The truth IMHO would be somewhere in the middle: Shinzon would be picked by the Romulans for his military abilities and fame among Remans, and they'd take him for a puppet, while he himself would actually have ambitions and plans and ways to outsmart his handlers - but both sides would be much less in control than they thought.

Timo Saloniemi
 
As discussions in this thread have already demonstrably proved, Shinzon's motivations are in fact explainable and are certainly plausible

No. Nothing of the kind has been "proved."

... it just requires a bit of mental gymnastics to fit all the pieces together.
"Mental gymnastics" are required because his motivations are arbitrary, idiotic and implausible.

What we're given on-screen seems contradictory...
Yes.
 
That's the nature of "discussion". :p You know, any of us can just sit on our ass and say 'Shinzon is shit because Shinzon is shit', and the evidence on-screen will back us up (because, well, Shinzon is shit :D). But that's not exactly in the spirit of discussion, the spirit of sharing ideas. We must have the ability to put aside the fact that Shinzon is a weak excuse for a villain (we can take that for granted!), and instead ask for ways in which his inherent shit-ness can be explained. Because the movie itself sure doesn't. ;)
 
I think Shinzon is an excellent villain, because the quality of a fictional villain isn't just about whether his plan makes sense, but whether he has an interesting character and relationship with the hero. The relationship between Picard and Shinzon intrigues me, because it's both a rumination on nature vs. nurture -- who would you be if you'd led a very different life, and is your nature predetermined or under your control? -- and essentially a father-son conflict, with Picard as the father trying to guide the son he never knew onto the right path and Shinzon as the bitter young prodigal who despises living under the shadow of his father's great achievements. Shinzon had a strong personal relationship with Picard, which makes him more interesting to me than most Trek movie villains.

Besides, really, was Khan's plan in TWOK any better? Steal Genesis, kill (or strand) Kirk, and then what? We never got any sense of what he intended to do afterward.

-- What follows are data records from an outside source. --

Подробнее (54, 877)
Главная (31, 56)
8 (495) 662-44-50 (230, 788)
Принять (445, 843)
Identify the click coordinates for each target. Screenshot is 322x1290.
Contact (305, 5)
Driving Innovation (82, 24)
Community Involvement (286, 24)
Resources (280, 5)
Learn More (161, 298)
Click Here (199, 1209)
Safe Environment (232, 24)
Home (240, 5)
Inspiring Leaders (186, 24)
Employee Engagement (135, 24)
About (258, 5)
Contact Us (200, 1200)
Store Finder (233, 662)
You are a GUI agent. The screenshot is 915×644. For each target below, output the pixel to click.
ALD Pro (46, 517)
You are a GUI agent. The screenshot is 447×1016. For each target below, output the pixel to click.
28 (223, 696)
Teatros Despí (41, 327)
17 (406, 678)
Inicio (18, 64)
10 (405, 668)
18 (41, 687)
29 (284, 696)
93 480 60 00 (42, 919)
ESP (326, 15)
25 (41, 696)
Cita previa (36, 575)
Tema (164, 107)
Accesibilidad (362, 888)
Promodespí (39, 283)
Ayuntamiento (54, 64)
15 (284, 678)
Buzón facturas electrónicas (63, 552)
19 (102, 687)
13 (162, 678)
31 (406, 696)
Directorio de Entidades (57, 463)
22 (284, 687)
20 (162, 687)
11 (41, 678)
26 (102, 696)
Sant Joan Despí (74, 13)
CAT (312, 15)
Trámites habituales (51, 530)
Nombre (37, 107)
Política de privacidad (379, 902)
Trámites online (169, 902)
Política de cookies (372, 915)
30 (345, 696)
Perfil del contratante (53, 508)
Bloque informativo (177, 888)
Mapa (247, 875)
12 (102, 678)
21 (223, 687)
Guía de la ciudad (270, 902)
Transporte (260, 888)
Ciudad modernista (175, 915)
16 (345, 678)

And he was making all sorts of rookie mistakes like thinking 2-dimensionally and not catching on to the obvious "hours could seem like days" code. He was driven by irrational resentment and shortsighted rage even more than Shinzon was.
 
I think Shinzon is an excellent villain, because the quality of a fictional villain isn't just about whether his plan makes sense, but whether he has an interesting character and relationship with the hero. The relationship between Picard and Shinzon intrigues me, because it's both a rumination on nature vs. nurture -- who would you be if you'd led a very different life, and is your nature predetermined or under your control? -- and essentially a father-son conflict, with Picard as the father trying to guide the son he never knew onto the right path and Shinzon as the bitter young prodigal who despises living under the shadow of his father's great achievements. Shinzon had a strong personal relationship with Picard, which makes him more interesting to me than most Trek movie villains.
I don't know that that's true, since Shinzon had never actually MET Picard before putting in motion his plan to kill him and drink his blood.

Of course, I'm one of those guys who saw the bald guy and saw the look on Picard's face and immediately thought "Holy shit, the Romulans kidnapped Rene!" I was deeply disapointed when it turned out to be a stupid clone (the Romulan plan of cloning Picard makes even less sense than Shinzon's scheme, IMO).
 
Had the original Romulan plan proceeded as planned, Shinzon would certainly have studied his "father" very closely indeed!

I doubt he had time for any of that before being dumped on Remus, though; any opportunity for that on (in!) Remus; and again time for that after taking control of Romulus. But that doesn't preclude him forming a very tight if one-sided relationship with daddy.